Exercise brief — Render the data below as a Markdown table with the columns No. and Line, one numbered row per line and blank lines skipped.

....

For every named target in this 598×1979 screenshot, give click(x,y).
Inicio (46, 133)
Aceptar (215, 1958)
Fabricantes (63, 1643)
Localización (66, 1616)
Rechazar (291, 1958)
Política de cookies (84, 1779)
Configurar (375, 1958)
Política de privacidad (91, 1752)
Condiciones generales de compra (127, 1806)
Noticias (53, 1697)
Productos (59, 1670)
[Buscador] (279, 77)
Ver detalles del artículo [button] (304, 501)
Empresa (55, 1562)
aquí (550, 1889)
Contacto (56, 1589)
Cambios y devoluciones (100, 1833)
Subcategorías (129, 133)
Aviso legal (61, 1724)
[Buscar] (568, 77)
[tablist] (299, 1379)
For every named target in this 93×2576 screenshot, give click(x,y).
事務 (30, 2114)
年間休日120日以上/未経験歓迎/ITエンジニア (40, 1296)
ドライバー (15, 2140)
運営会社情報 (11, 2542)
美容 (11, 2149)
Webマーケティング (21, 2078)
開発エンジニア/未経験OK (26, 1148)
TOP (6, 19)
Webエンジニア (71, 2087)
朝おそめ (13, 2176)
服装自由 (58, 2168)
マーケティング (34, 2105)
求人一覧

....

The answer —
| No. | Line |
|---|---|
| 1 | For every named target in this 598×1979 screenshot, give click(x,y). |
| 2 | Inicio (46, 133) |
| 3 | Aceptar (215, 1958) |
| 4 | Fabricantes (63, 1643) |
| 5 | Localización (66, 1616) |
| 6 | Rechazar (291, 1958) |
| 7 | Política de cookies (84, 1779) |
| 8 | Configurar (375, 1958) |
| 9 | Política de privacidad (91, 1752) |
| 10 | Condiciones generales de compra (127, 1806) |
| 11 | Noticias (53, 1697) |
| 12 | Productos (59, 1670) |
| 13 | [Buscador] (279, 77) |
| 14 | Ver detalles del artículo [button] (304, 501) |
| 15 | Empresa (55, 1562) |
| 16 | aquí (550, 1889) |
| 17 | Contacto (56, 1589) |
| 18 | Cambios y devoluciones (100, 1833) |
| 19 | Subcategorías (129, 133) |
| 20 | Aviso legal (61, 1724) |
| 21 | [Buscar] (568, 77) |
| 22 | [tablist] (299, 1379) |
| 23 | For every named target in this 93×2576 screenshot, give click(x,y). |
| 24 | 事務 (30, 2114) |
| 25 | 年間休日120日以上/未経験歓迎/ITエンジニア (40, 1296) |
| 26 | ドライバー (15, 2140) |
| 27 | 運営会社情報 (11, 2542) |
| 28 | 美容 (11, 2149) |
| 29 | Webマーケティング (21, 2078) |
| 30 | 開発エンジニア/未経験OK (26, 1148) |
| 31 | TOP (6, 19) |
| 32 | Webエンジニア (71, 2087) |
| 33 | 朝おそめ (13, 2176) |
| 34 | 服装自由 (58, 2168) |
| 35 | マーケティング (34, 2105) |
| 36 | 求人一覧 |